List powstał w czasie nocnej narady zielonych. Jeśli chcecie z niego skorzystać oddaję prawa autorskie:)
Kochanie…
Znowu Wigilia, znowu nakryty pieknie stól, koledy, oplatek. Znowu swietujemy narodziny Milosci, która przyszla na swiat przynoszac pokój i dobro. Milosci, która nas kiedys polaczyla… Milosci, która wszystko moze, wszystko wybacza i nie pamieta zlego.
Przy Wigilijnym stole zostalo puste nakrycie. Za moment zapale przy nim swiece, przypomne sobie wszystkie Wigilie, które spedzilismy razem. Dziekuje Ci za kazda z nich. Dziekuje za cieplo i milosc, jakie dane mi bylo od Ciebie doswiadczyc. Dziekuje za to, ze Twoja milosc mnie ubogacila i przemienila. Dzis zaniose do zlóbka wszystkie piekne wspomnienia, kazdy Twój usmiech, gest… Oddam je Malenkiej Milosci proszac, by nauczyla nas zwyciezac zlo dobrem i odnalezc to, co kiedys nas polaczylo.

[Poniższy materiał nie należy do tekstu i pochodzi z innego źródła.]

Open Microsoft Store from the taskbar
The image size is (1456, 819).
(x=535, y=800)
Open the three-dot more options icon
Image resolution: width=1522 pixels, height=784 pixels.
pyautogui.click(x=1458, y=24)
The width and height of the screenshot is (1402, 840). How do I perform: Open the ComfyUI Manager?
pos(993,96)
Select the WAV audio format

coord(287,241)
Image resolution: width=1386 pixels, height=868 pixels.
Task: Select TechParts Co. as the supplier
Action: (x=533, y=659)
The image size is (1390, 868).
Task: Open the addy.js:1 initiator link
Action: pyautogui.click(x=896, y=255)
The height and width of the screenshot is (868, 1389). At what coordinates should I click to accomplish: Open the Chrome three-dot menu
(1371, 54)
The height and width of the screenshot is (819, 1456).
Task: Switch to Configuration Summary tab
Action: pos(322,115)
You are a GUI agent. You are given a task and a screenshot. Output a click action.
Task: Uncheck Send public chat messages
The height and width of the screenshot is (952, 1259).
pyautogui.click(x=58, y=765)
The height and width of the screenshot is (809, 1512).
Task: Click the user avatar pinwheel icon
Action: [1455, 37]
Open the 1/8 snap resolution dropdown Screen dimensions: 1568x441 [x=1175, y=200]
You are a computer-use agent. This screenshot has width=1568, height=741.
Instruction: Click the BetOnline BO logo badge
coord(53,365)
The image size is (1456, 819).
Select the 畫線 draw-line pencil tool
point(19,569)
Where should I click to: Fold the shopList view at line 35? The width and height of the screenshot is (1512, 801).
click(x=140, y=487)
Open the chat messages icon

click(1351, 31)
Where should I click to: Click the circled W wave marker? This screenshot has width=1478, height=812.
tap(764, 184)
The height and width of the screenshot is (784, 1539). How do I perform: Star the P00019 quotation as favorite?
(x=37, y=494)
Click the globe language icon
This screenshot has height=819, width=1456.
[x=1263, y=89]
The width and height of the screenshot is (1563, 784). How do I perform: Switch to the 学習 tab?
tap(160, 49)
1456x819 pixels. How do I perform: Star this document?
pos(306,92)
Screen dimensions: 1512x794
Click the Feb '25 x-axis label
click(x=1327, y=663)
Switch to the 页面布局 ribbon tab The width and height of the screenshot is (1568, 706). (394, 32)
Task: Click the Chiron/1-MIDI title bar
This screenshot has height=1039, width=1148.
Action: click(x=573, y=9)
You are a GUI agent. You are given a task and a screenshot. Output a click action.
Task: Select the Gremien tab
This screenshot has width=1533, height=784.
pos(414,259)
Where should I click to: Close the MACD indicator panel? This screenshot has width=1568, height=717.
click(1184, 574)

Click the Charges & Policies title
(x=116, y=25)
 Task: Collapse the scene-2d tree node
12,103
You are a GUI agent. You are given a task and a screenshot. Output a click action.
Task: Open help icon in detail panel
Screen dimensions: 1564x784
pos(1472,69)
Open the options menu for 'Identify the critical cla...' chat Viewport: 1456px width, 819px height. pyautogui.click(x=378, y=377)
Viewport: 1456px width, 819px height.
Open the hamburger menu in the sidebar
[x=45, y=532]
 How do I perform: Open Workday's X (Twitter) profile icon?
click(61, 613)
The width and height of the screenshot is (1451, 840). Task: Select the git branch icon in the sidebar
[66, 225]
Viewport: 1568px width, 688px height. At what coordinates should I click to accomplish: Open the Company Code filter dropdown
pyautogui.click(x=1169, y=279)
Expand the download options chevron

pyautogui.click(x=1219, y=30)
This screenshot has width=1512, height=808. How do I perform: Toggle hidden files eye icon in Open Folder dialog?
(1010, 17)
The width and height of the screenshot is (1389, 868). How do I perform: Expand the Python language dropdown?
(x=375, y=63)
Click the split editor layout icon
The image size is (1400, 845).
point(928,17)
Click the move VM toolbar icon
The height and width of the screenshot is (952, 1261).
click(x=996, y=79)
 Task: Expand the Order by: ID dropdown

Niech Cie Pan Bóg blogoslawi i strzeze
Niech napelni dzis Twoje serce radoscia i pokojem
wabona [Usunięty]
Wysłany: 2006-12-20, 17:39
Bardzo, bardzo i ja dziękuję za list, który dziś dostałam. W czasie Wigilii połączę się z Wami wszystkimi duchowo, moi kochani przyjaciele...
Elik [Usunięty]
Wysłany: 2006-12-20, 20:06
I ja dziękuję
lewek [Usunięty]
Wysłany: 2006-12-20, 20:09
jaka śliczna ta kartka z modlitwami :) dziękuję bardzo
Anula [Usunięty]
Wysłany: 2006-12-21, 07:48
Kochani Moderatorzy
I ja otrzymałam niespodziankę . DZiękuję Wam z całego serca :) .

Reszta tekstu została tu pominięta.